Gwenvael busied himself around the room until he knew Fearghus was comfortable with the children he held in his arms; then he crouched in front of his brother. “You know, Fearghus, I bet they’d like to meet their mum.”

Fearghus winced, his eyes blinking rapidly. “What?” he asked, torn between being confused and angry.

“Just for a few minutes.”

He calmed down, understanding what Gwenvael meant, and nodded. “Right. You’re right.”

Gwenvael helped his brother stand and followed him to Annwyl’s room. It was unbearably quiet except for the sounds of Annwyl’s labored breathing. Together, they placed the babes next to their mother on the bed. Immediately, the little ones clung to her, their tiny fists already able to grab what they wanted.

Fearghus knelt by the side of the bed, picking Annwyl’s limp hand up and holding it between his much bigger ones.

Gwenvael briefly squeezed his brother’s shoulder and started toward the door. It was only a flash, but he saw the hem of white robes pass by. He rushed out, closing the door behind him.

“Morfyd. Wait.”

She waved him off. “Leave me be, Gwenvael. Please.”

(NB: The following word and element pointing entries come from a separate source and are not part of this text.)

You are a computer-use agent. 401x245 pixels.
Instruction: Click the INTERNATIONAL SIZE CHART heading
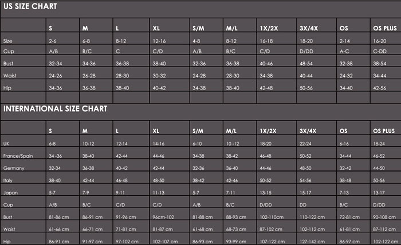tap(55, 108)
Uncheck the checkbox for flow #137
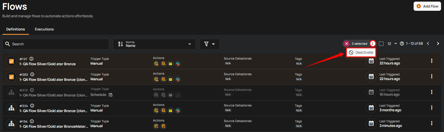The image size is (444, 132). 12,61
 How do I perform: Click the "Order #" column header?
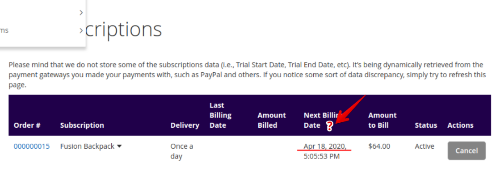tap(27, 125)
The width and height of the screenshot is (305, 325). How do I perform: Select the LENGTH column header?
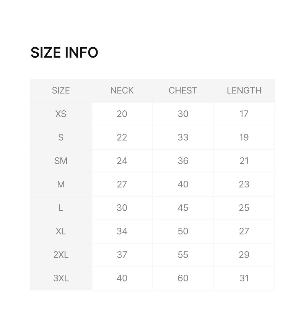coord(244,91)
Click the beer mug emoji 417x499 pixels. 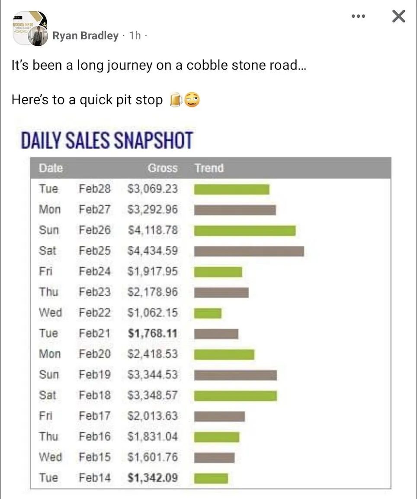[176, 101]
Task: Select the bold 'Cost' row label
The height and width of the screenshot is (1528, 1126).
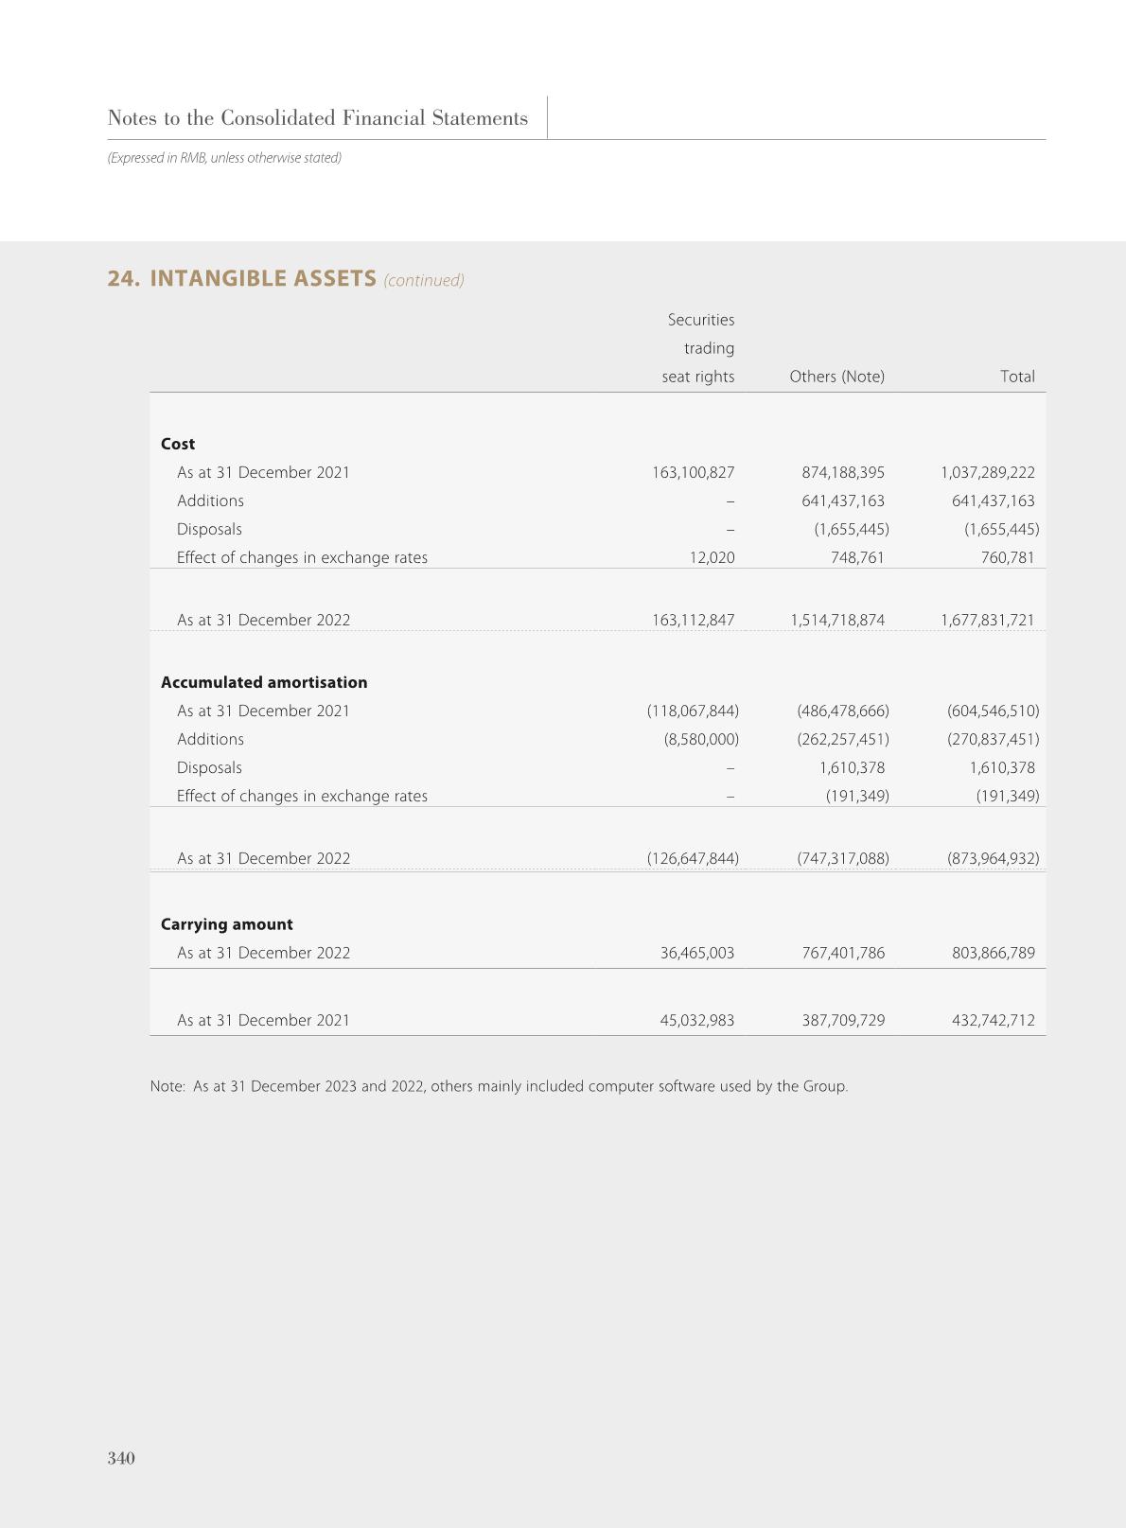Action: (x=178, y=444)
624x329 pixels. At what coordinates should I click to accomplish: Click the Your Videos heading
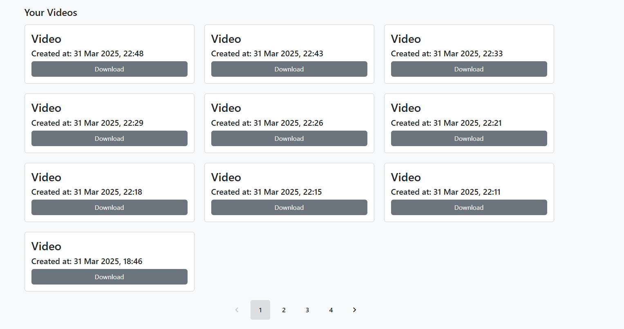pos(50,13)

He watched her run away, for once unsure of what he should do next. A few minutes later, Brastias stalked around the corner, stopping abruptly when he saw Gwenvael standing there.

“Well?”

Gwenvael started to say something, but really he had nothing to say. He shook his head instead.

“Is she—”

“Not yet. Soon.”

Brastias rested back against the wall, his eyes staring off. He and Annwyl had always been close. A kind of brother and sister who had been through hell together. The general glanced around the hallway, suddenly standing up straight. “Where’s Morfyd?”

Gwenvael watched the human male for a long moment before he motioned with his hand down the hallway. “In her room, I suspect.”

Brastias headed off, and Gwenvael felt his heart break for all the things he couldn’t do to help his kin.

Morfyd ran into her room and slammed the door shut. She pressed her forehead against it and finally let the tears explode out of her.

She’d failed. She’d failed everyone. Her brother. Her friend. And now her niece and nephew.

And it had been she who’d held the dagger that cut Annwyl open. Something her mother had never done before, but Morfyd had. Only two of the ten she’d helped this way had not survived, their pregnancies troublesome from the beginning. Yet Annwyl had been too weak. Her body simply drained. They’d had no choice but to cut the twins out or risk losing both mother and children.

She knew Annwyl had made her choice. She believed what Dagmar had told them. But none of that made Morfyd’s failure any easier.

Then she’d come in as Fearghus and Gwenvael placed the babes on their mother. Like any hatchlings would, they wanted their mother’s attention and were annoyed they weren’t getting it, but were not yet at the age they could reason why. But Fearghus knew why, and the pain of that showed on his face.

Of all her kin, she was closest to Fearghus and the thought that she’d let him down, that she’d failed him in something so important, tore her in ways she never thought possible.

“Morfyd?”

Startled at the voice from the other side of the door, she stumbled back.

“Morfyd, open the door.”

“I … I need some time …”

“Open the door.”

Not bothering to wipe her face, Morfyd pulled open the door and quickly stepped away from it, turning her back.

She’d let Brastias down too. She knew how he felt about his queen and his comrade. They’d faced death together many times, Annwyl and Brastias. This was hurting him too.

“I’m so sorry, Brastias,” she sobbed. “I’m so—”

He was there, in front of her, pulling her close, his arms tight around her.

“You’ll not say that again,” he told her gruffly. “You’ve done all you could. Now I want you to let it go, love.”

She did. For hours. Sobbing into the poor man’s surcoat until she practically passed out in his arms from exhaustion.

Izzy dashed up one of the highest hills within three leagues of Dark Plains and screamed into the night, “What have you done?”

When there was no immediate answer, she bellowed, “Don’t you dare … Don’t you dare ignore me!”

The flame-imbued lightning flashed out and Izzy barely moved in time as it struck at her feet.

“Ordering me?” a voice she knew as well as her mother’s boomed. “Me?”

“You should have protected her! I told her to trust you!”